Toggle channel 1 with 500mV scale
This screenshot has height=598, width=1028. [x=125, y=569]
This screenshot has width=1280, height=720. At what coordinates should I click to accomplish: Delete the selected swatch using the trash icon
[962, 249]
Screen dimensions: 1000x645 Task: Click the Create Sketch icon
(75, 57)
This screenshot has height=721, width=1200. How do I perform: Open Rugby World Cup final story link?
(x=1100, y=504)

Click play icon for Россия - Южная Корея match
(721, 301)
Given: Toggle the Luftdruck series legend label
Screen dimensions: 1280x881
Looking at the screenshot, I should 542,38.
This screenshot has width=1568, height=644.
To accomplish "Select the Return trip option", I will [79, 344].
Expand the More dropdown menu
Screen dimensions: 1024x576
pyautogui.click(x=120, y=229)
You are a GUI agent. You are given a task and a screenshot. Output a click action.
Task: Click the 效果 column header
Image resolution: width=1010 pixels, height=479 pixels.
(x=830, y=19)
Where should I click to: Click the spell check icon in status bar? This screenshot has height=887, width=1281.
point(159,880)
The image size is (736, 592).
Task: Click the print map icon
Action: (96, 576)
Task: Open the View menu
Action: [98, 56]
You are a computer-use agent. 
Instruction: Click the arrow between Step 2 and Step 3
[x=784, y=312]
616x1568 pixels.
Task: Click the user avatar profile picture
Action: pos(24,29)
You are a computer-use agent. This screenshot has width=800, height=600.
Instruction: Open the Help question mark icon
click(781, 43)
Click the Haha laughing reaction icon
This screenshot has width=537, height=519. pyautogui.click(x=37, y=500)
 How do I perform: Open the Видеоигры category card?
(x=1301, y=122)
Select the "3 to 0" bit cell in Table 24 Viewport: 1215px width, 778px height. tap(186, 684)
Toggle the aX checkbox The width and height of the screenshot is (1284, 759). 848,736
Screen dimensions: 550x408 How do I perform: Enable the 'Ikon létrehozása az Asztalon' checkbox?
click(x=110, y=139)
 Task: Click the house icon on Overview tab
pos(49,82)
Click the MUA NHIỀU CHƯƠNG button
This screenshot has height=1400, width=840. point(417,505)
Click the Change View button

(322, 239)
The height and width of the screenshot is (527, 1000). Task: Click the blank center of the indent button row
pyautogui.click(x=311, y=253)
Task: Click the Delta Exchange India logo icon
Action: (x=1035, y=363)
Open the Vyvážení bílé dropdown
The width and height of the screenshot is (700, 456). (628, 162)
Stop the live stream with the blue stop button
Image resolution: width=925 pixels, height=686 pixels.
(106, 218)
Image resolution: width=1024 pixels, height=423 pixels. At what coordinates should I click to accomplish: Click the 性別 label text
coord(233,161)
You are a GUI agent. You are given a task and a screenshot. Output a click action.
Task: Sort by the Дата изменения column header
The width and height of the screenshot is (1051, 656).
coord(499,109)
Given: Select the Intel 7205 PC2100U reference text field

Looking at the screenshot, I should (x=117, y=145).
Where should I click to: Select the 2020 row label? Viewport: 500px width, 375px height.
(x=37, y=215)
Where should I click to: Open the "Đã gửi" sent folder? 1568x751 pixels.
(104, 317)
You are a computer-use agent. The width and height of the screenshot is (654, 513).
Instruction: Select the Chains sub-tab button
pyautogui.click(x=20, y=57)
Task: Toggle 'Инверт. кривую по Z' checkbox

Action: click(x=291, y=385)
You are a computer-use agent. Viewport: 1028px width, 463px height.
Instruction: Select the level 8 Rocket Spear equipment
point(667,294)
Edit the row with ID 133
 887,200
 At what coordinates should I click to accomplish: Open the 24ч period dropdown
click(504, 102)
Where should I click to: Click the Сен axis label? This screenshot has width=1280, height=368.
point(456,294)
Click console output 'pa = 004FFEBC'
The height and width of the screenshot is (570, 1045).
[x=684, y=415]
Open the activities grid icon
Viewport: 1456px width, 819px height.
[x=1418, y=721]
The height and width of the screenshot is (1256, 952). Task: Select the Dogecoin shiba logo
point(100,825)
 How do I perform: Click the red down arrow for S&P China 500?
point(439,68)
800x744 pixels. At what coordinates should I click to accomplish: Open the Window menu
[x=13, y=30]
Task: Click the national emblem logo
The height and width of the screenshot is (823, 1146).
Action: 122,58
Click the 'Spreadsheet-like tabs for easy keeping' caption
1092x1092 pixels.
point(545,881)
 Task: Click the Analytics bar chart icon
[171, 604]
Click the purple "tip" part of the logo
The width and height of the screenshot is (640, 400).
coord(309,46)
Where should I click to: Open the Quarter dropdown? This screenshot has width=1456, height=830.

*What to work on:* Copy out the entire material exactly.

*Result:*
Toggle channel 1 with 500mV scale
This screenshot has height=598, width=1028. [x=125, y=569]
This screenshot has width=1280, height=720. At what coordinates should I click to accomplish: Delete the selected swatch using the trash icon
[962, 249]
Screen dimensions: 1000x645 Task: Click the Create Sketch icon
(75, 57)
This screenshot has height=721, width=1200. How do I perform: Open Rugby World Cup final story link?
(x=1100, y=504)

Click play icon for Россия - Южная Корея match
(721, 301)
Given: Toggle the Luftdruck series legend label
Screen dimensions: 1280x881
Looking at the screenshot, I should 542,38.
This screenshot has width=1568, height=644.
To accomplish "Select the Return trip option", I will [79, 344].
Expand the More dropdown menu
Screen dimensions: 1024x576
pyautogui.click(x=120, y=229)
You are a GUI agent. You are given a task and a screenshot. Output a click action.
Task: Click the 效果 column header
Image resolution: width=1010 pixels, height=479 pixels.
(x=830, y=19)
Where should I click to: Click the spell check icon in status bar? This screenshot has height=887, width=1281.
point(159,880)
The image size is (736, 592).
Task: Click the print map icon
Action: (96, 576)
Task: Open the View menu
Action: [98, 56]
You are a computer-use agent. 
Instruction: Click the arrow between Step 2 and Step 3
[x=784, y=312]
616x1568 pixels.
Task: Click the user avatar profile picture
Action: pos(24,29)
You are a computer-use agent. This screenshot has width=800, height=600.
Instruction: Open the Help question mark icon
click(781, 43)
Click the Haha laughing reaction icon
This screenshot has width=537, height=519. pyautogui.click(x=37, y=500)
 How do I perform: Open the Видеоигры category card?
(x=1301, y=122)
Select the "3 to 0" bit cell in Table 24 Viewport: 1215px width, 778px height. tap(186, 684)
Toggle the aX checkbox The width and height of the screenshot is (1284, 759). 848,736
Screen dimensions: 550x408 How do I perform: Enable the 'Ikon létrehozása az Asztalon' checkbox?
click(x=110, y=139)
 Task: Click the house icon on Overview tab
pos(49,82)
Click the MUA NHIỀU CHƯƠNG button
This screenshot has height=1400, width=840. point(417,505)
Click the Change View button

(322, 239)
The height and width of the screenshot is (527, 1000). Task: Click the blank center of the indent button row
pyautogui.click(x=311, y=253)
Task: Click the Delta Exchange India logo icon
Action: (x=1035, y=363)
Open the Vyvážení bílé dropdown
The width and height of the screenshot is (700, 456). (628, 162)
Stop the live stream with the blue stop button
Image resolution: width=925 pixels, height=686 pixels.
(106, 218)
Image resolution: width=1024 pixels, height=423 pixels. At what coordinates should I click to accomplish: Click the 性別 label text
coord(233,161)
You are a GUI agent. You are given a task and a screenshot. Output a click action.
Task: Sort by the Дата изменения column header
The width and height of the screenshot is (1051, 656).
coord(499,109)
Given: Select the Intel 7205 PC2100U reference text field

Looking at the screenshot, I should (x=117, y=145).
Where should I click to: Select the 2020 row label? Viewport: 500px width, 375px height.
(x=37, y=215)
Where should I click to: Open the "Đã gửi" sent folder? 1568x751 pixels.
(104, 317)
You are a computer-use agent. The width and height of the screenshot is (654, 513).
Instruction: Select the Chains sub-tab button
pyautogui.click(x=20, y=57)
Task: Toggle 'Инверт. кривую по Z' checkbox

Action: click(x=291, y=385)
You are a computer-use agent. Viewport: 1028px width, 463px height.
Instruction: Select the level 8 Rocket Spear equipment
point(667,294)
Edit the row with ID 133
 887,200
 At what coordinates should I click to accomplish: Open the 24ч period dropdown
click(504, 102)
Where should I click to: Click the Сен axis label? This screenshot has width=1280, height=368.
point(456,294)
Click console output 'pa = 004FFEBC'
The height and width of the screenshot is (570, 1045).
[x=684, y=415]
Open the activities grid icon
Viewport: 1456px width, 819px height.
[x=1418, y=721]
The height and width of the screenshot is (1256, 952). Task: Select the Dogecoin shiba logo
point(100,825)
 How do I perform: Click the red down arrow for S&P China 500?
point(439,68)
800x744 pixels. At what coordinates should I click to accomplish: Open the Window menu
[x=13, y=30]
Task: Click the national emblem logo
The height and width of the screenshot is (823, 1146).
Action: 122,58
Click the 'Spreadsheet-like tabs for easy keeping' caption
1092x1092 pixels.
point(545,881)
 Task: Click the Analytics bar chart icon
[171, 604]
Click the purple "tip" part of the logo
The width and height of the screenshot is (640, 400).
coord(309,46)
Where should I click to: Open the Quarter dropdown? This screenshot has width=1456, height=830.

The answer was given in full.